This May Be the Worst Regulation Ever

The U.S. Department of Agriculture has created what may be the most bewildering, least cost-effective regulation ever. In July 2016, Congress passed a law mandating that all food containing genetic material that has been modified with recombinant DNA or “gene-splicing” techniques bear labels clearly identifying it as “bioengineered.” The statute acknowledged that bioengineered food is neither more nor less safe than other food, but the new rule—the National Bioengineered Food Disclosure Standard, or NBFDS—won’t help consumers understand that. It will only leave them confused.

Under the NBFDS, two identical bottles of corn oil on a supermarket shelf could be labeled differently—one as bioengineered, one not—even though both were derived from the same field and are identical in processing and quality. Both labels would comply with the regulation because the new rule doesn’t require a label “if the food does not contain detectable genetically modified material.” The NBFDS allows manufacturers to make voluntary disclosures on such products, but not that they “may contain” bioengineered ingredients.

The word “detectable” poses its own problems. Technologies will evolve and become ever more sensitive, so that a single molecule of “genetically modified material” would make a food bioengineered. This is an invitation to meritless litigation over what is “detectable.”

▸ **DATASET EXTRACT**:
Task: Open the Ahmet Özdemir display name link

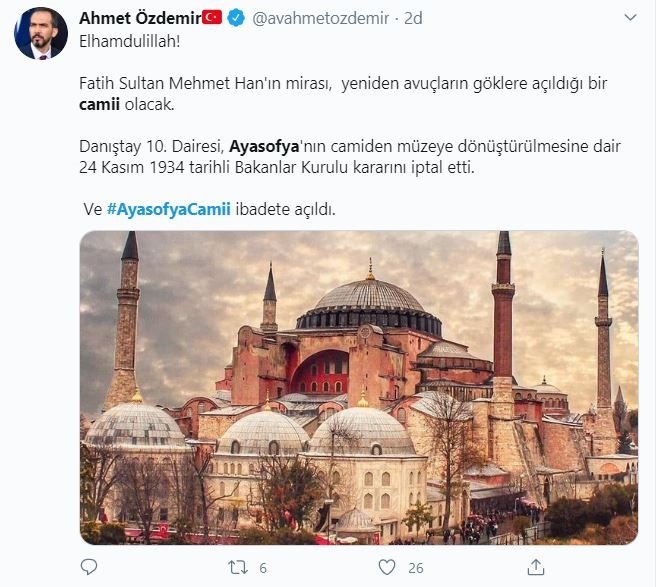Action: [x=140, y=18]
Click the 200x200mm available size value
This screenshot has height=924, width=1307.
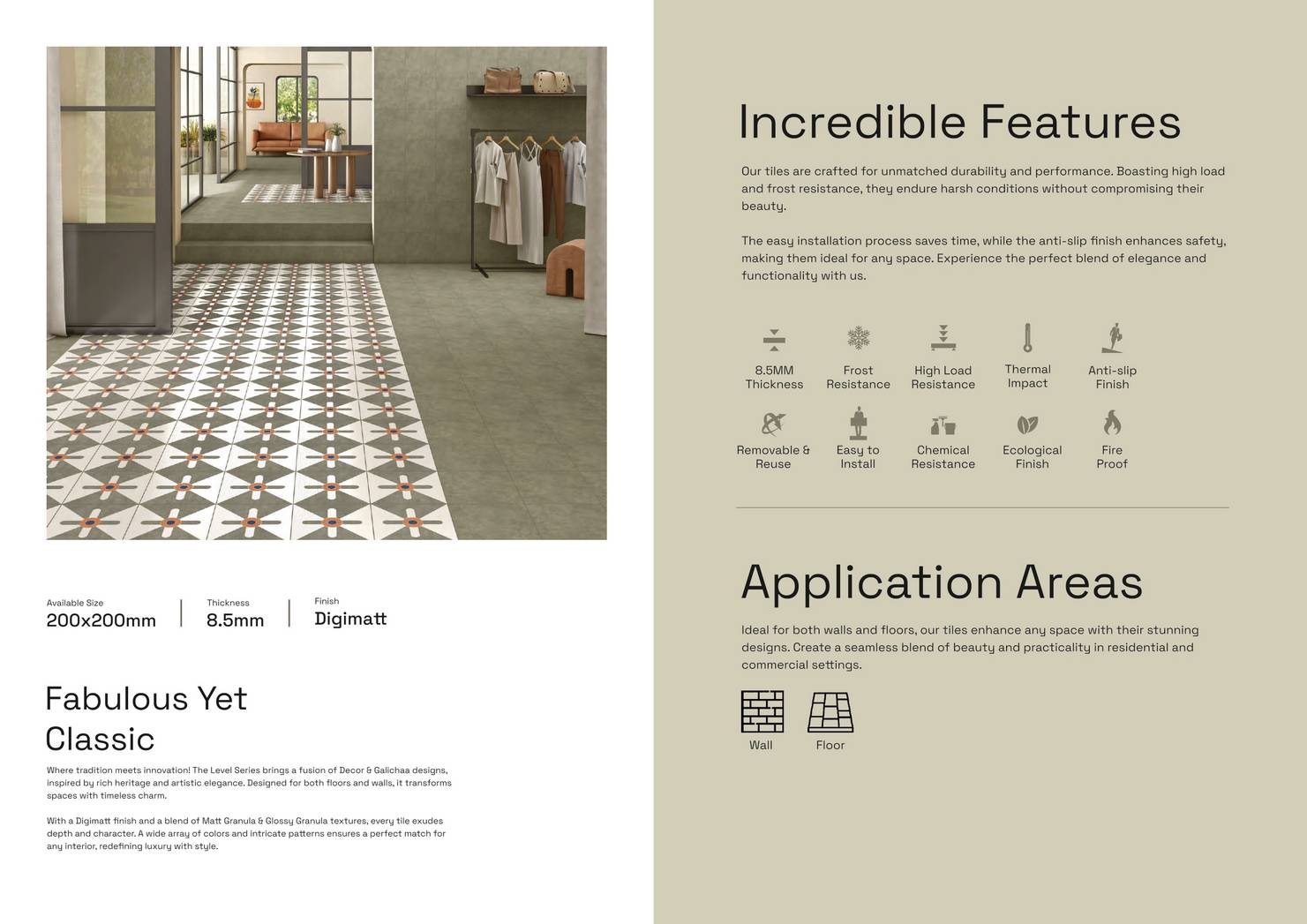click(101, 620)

* * *

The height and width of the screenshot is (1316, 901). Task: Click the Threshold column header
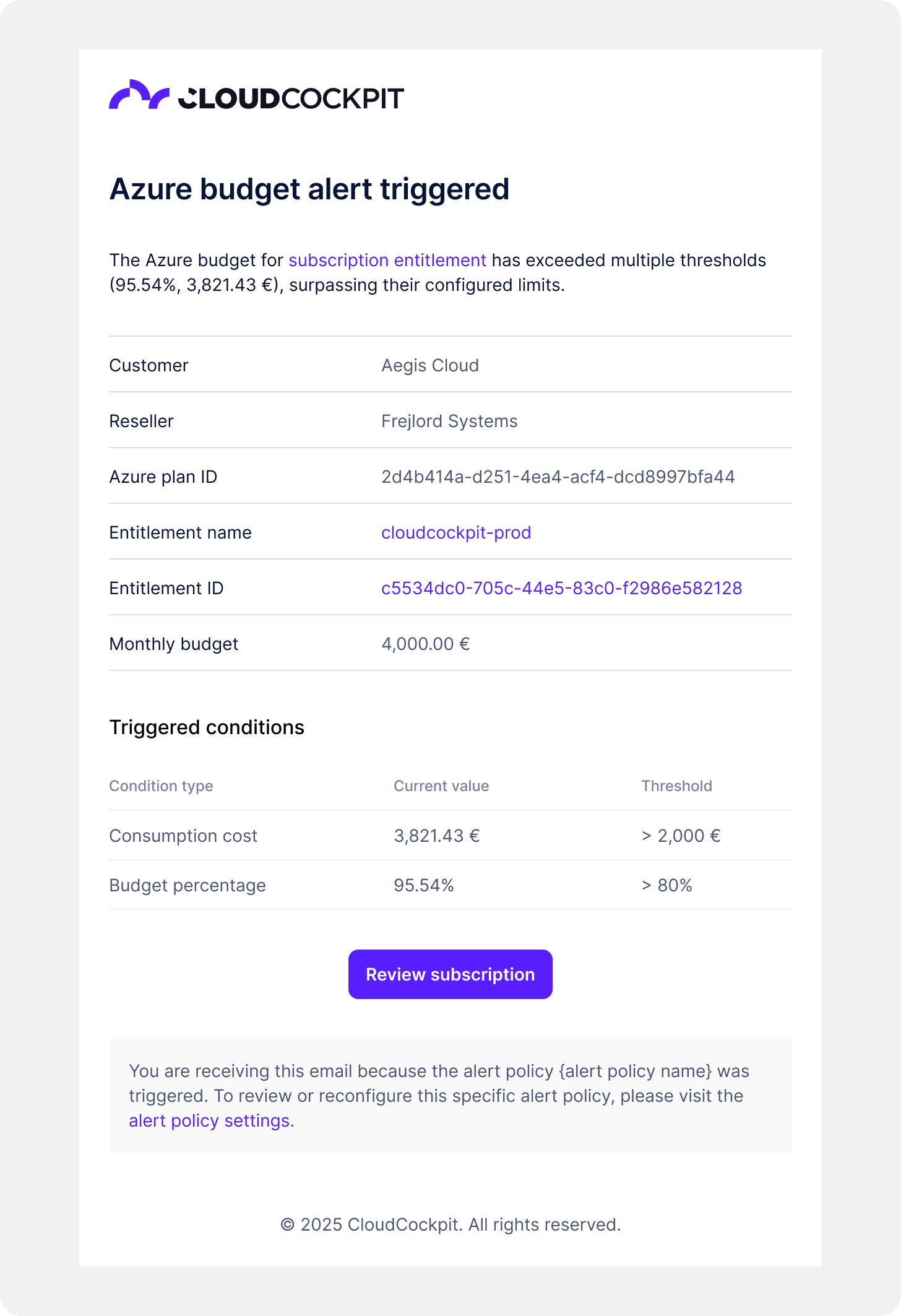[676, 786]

==

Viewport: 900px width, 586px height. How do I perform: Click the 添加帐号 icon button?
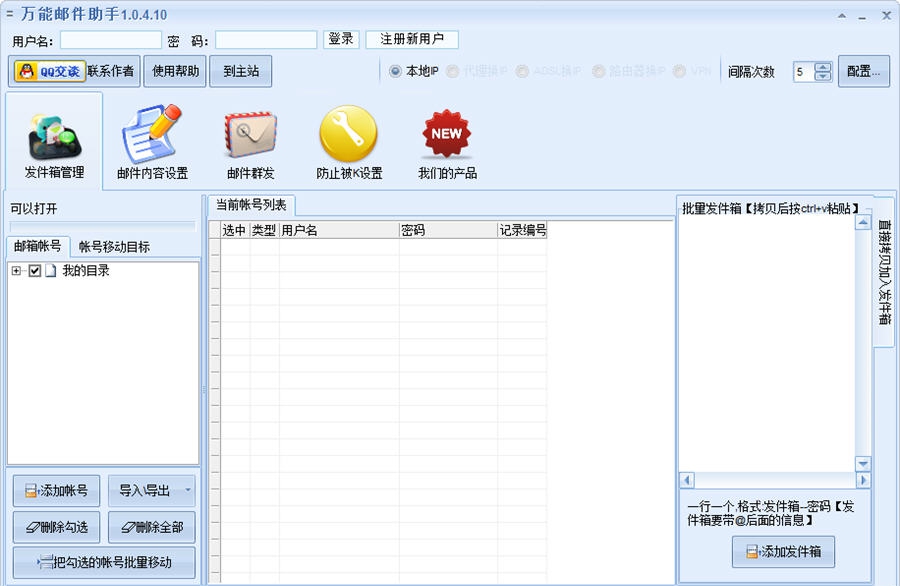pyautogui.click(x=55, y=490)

▸ **WORK INSTRUCTION A**:
In the article on food labeling regulation:
(i) In what month and year did Congress pass the labeling law?
(ii) What is the full name behind the abbreviation NBFDS?
(iii) What statement may manufacturers not make in voluntary disclosures on such products?
▸ **WORK INSTRUCTION B**:
Can you reproduce the article on food labeling regulation word for word, from "This May Be" to "leave them confused."?
▸ **WORK INSTRUCTION C**:
Could you resume the article on food labeling regulation after its last sentence and carry it on?
The data come from a different source than the article.

▸ **WRITTEN ANSWER A**:
(i) July 2016
(ii) The National Bioengineered Food Disclosure Standard
(iii) That the products "may contain" bioengineered ingredients

▸ **WRITTEN ANSWER B**:
This May Be the Worst Regulation Ever

The U.S. Department of Agriculture has created what may be the most bewildering, least cost-effective regulation ever. In July 2016, Congress passed a law mandating that all food containing genetic material that has been modified with recombinant DNA or “gene-splicing” techniques bear labels clearly identifying it as “bioengineered.” The statute acknowledged that bioengineered food is neither more nor less safe than other food, but the new rule—the National Bioengineered Food Disclosure Standard, or NBFDS—won’t help consumers understand that. It will only leave them confused.

▸ **WRITTEN ANSWER C**:
Under the 2016 statute, labels are mandatory only if the food must also bear labels administered by FDA or USDA’s Food Safety Inspection Service. Complying with the rule will require such detailed knowledge of the existing universe of food regulations that food lawyers will end up cross-eyed or wealthy—or both. Consider this gem: “Seafood, except Siluriformes (catfishes), and meats such as venison and rabbit are subject to the [Food, Drug and Cosmetic Act] (but not the Federal Meat Inspection Act). Thus, a multi-ingredient food product that contains one of these as the first ingredient would be subject to the NBFDS. A multi-ingredient product that contained one of these as the second most predominant ingredient or lower, could also require disclosure, unless the product is otherwise exempt (for example, due to the predominance of another ingredient such as chicken or beef).”